Love is not a distraction.
Everylife is a 120-minute revelatory near-future romance that conceptualizes the social discussion on what it means for us to talk and engage one another face-to-face, which often seems lost in a distracted, cellphone, Internet, streaming world, while also making room to widen our circle of friends to include ‘all’ people, even those who are different from us.
Logline—Grieving for the death of her mother, Kai Mado enters a once-in-a-lifetime contest to become a writer for Every Life, a nonstop, televised show, infiltrating all of society. Aided by a charismatic, theater professor (Ashland Baile), the only one immune to Every Life—and secretly going blind—Kai is propelled into a simulated world where she must choose between Every Life or risk her chance at true love.
A 30-time global winner! (E.g., Tokyo, Madrid, Berlin, New Zealand, LA, India...)

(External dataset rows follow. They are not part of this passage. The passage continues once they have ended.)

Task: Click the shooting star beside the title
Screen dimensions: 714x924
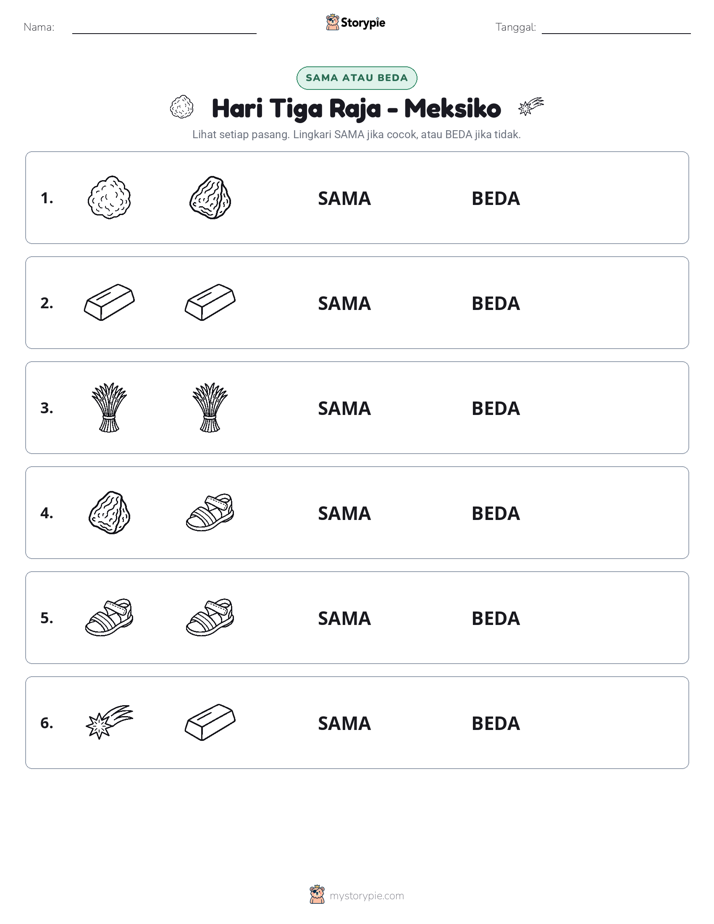Action: tap(531, 107)
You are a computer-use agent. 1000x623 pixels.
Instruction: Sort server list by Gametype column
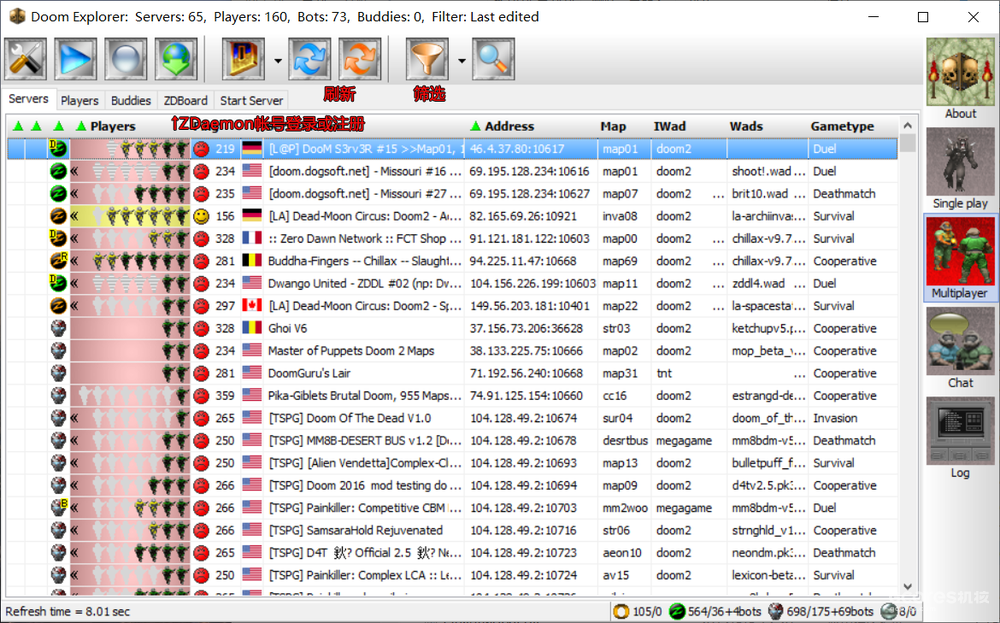(x=842, y=126)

Top 7% (of 60K+ scripts) and top 7% of sci-fi category on Coverfly!
Top 25 in sci-fi, in the Creative Screenwriting Unique Voice Contest!
Multicultural, diverse, LGBT-led, disability-led, differently-abled cast!
Detailed marketing plan that mirrors the story, lending to viewer participation.
Review on Blacklist, Coverfly, Film Freeway, or ISA Network.
My story—I wrote Everylife as a response to what I witnessed first-hand in society, over many years, having forgone using a cellphone. What resulted was immediate isolation, separation, and exclusion; my ability to participate in shared-experiences was gone. Equally, it became casually-normal for cellphone users to go places (e.g., café, park) and be separated from the surrounding public and be elsewhere.
At the same time that cellphone/tablet usage increased, so did the volatile uprising between people also grow—so much so, that it became apparent to me that we’d lost our ability to communicate, not just in America, but across the globe.
Everylife isn’t arguing ‘no’ technology, but that with balance, we can give equal time to cultivating and sustaining relationships right in our own homes and communities. AND if we can ‘lift our heads’ from the screen long enough, we might also have time to open up our circle of ‘friends’ to include those people who are different from us—we can essentially relearn to communicate again, in spite of those differences, and be stronger for it, possibly even changing the course of the future.